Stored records
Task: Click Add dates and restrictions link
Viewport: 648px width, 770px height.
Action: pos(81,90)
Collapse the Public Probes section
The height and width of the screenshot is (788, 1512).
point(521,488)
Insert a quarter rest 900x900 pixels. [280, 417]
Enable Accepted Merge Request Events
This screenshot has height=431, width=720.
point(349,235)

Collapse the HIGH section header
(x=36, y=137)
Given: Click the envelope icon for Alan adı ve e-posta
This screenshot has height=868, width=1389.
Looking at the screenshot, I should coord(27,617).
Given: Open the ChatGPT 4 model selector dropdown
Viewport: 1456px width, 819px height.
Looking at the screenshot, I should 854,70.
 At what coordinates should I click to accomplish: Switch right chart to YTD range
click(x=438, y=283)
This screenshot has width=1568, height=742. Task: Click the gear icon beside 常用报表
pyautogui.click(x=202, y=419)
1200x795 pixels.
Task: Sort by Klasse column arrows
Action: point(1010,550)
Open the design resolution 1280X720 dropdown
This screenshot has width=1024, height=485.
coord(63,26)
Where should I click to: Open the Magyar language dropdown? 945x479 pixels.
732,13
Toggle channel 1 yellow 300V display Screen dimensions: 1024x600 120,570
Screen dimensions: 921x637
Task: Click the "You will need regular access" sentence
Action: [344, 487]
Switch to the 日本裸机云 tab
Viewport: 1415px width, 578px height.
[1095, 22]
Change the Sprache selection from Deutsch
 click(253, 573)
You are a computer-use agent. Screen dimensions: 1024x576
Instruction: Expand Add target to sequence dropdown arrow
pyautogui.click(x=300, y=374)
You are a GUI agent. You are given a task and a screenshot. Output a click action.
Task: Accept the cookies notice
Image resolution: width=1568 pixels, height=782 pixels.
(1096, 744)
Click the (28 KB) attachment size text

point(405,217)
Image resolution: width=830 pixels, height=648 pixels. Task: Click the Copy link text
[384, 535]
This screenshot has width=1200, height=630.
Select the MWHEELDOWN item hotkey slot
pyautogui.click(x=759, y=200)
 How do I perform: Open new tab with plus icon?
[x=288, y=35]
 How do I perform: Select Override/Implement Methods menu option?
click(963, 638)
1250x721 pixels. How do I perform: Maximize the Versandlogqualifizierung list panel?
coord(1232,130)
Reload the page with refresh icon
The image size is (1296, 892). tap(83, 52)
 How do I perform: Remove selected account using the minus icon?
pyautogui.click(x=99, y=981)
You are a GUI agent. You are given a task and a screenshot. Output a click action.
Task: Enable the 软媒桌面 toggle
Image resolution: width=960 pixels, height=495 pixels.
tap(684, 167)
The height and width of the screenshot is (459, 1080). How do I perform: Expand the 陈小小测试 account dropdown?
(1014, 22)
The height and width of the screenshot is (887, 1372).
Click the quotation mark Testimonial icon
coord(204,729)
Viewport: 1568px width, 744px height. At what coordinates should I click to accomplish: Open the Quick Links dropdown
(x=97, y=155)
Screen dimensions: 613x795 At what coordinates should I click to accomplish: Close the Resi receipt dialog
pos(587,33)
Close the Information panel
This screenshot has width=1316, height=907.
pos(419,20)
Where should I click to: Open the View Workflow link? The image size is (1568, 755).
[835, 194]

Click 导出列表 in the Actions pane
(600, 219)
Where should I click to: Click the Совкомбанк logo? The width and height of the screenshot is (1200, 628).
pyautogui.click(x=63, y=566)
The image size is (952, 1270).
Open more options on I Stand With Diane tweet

## Goal of the exercise
Your answer must be the full set of entries, copied exactly.

## Reply to the task
Task: Click Add dates and restrictions link
Viewport: 648px width, 770px height.
Action: pos(81,90)
Collapse the Public Probes section
The height and width of the screenshot is (788, 1512).
point(521,488)
Insert a quarter rest 900x900 pixels. [280, 417]
Enable Accepted Merge Request Events
This screenshot has height=431, width=720.
point(349,235)

Collapse the HIGH section header
(x=36, y=137)
Given: Click the envelope icon for Alan adı ve e-posta
This screenshot has height=868, width=1389.
Looking at the screenshot, I should coord(27,617).
Given: Open the ChatGPT 4 model selector dropdown
Viewport: 1456px width, 819px height.
Looking at the screenshot, I should 854,70.
 At what coordinates should I click to accomplish: Switch right chart to YTD range
click(x=438, y=283)
This screenshot has width=1568, height=742. Task: Click the gear icon beside 常用报表
pyautogui.click(x=202, y=419)
1200x795 pixels.
Task: Sort by Klasse column arrows
Action: point(1010,550)
Open the design resolution 1280X720 dropdown
This screenshot has width=1024, height=485.
coord(63,26)
Where should I click to: Open the Magyar language dropdown? 945x479 pixels.
732,13
Toggle channel 1 yellow 300V display Screen dimensions: 1024x600 120,570
Screen dimensions: 921x637
Task: Click the "You will need regular access" sentence
Action: [344, 487]
Switch to the 日本裸机云 tab
Viewport: 1415px width, 578px height.
[1095, 22]
Change the Sprache selection from Deutsch
 click(253, 573)
You are a computer-use agent. Screen dimensions: 1024x576
Instruction: Expand Add target to sequence dropdown arrow
pyautogui.click(x=300, y=374)
You are a GUI agent. You are given a task and a screenshot. Output a click action.
Task: Accept the cookies notice
Image resolution: width=1568 pixels, height=782 pixels.
(1096, 744)
Click the (28 KB) attachment size text

point(405,217)
Image resolution: width=830 pixels, height=648 pixels. Task: Click the Copy link text
[384, 535]
This screenshot has width=1200, height=630.
Select the MWHEELDOWN item hotkey slot
pyautogui.click(x=759, y=200)
 How do I perform: Open new tab with plus icon?
[x=288, y=35]
 How do I perform: Select Override/Implement Methods menu option?
click(963, 638)
1250x721 pixels. How do I perform: Maximize the Versandlogqualifizierung list panel?
coord(1232,130)
Reload the page with refresh icon
The image size is (1296, 892). tap(83, 52)
 How do I perform: Remove selected account using the minus icon?
pyautogui.click(x=99, y=981)
You are a GUI agent. You are given a task and a screenshot. Output a click action.
Task: Enable the 软媒桌面 toggle
Image resolution: width=960 pixels, height=495 pixels.
tap(684, 167)
The height and width of the screenshot is (459, 1080). How do I perform: Expand the 陈小小测试 account dropdown?
(1014, 22)
The height and width of the screenshot is (887, 1372).
Click the quotation mark Testimonial icon
coord(204,729)
Viewport: 1568px width, 744px height. At what coordinates should I click to accomplish: Open the Quick Links dropdown
(x=97, y=155)
Screen dimensions: 613x795 At what coordinates should I click to accomplish: Close the Resi receipt dialog
pos(587,33)
Close the Information panel
This screenshot has width=1316, height=907.
pos(419,20)
Where should I click to: Open the View Workflow link? The image size is (1568, 755).
[835, 194]

Click 导出列表 in the Actions pane
(600, 219)
Where should I click to: Click the Совкомбанк logo? The width and height of the screenshot is (1200, 628).
pyautogui.click(x=63, y=566)
The image size is (952, 1270).
Open more options on I Stand With Diane tweet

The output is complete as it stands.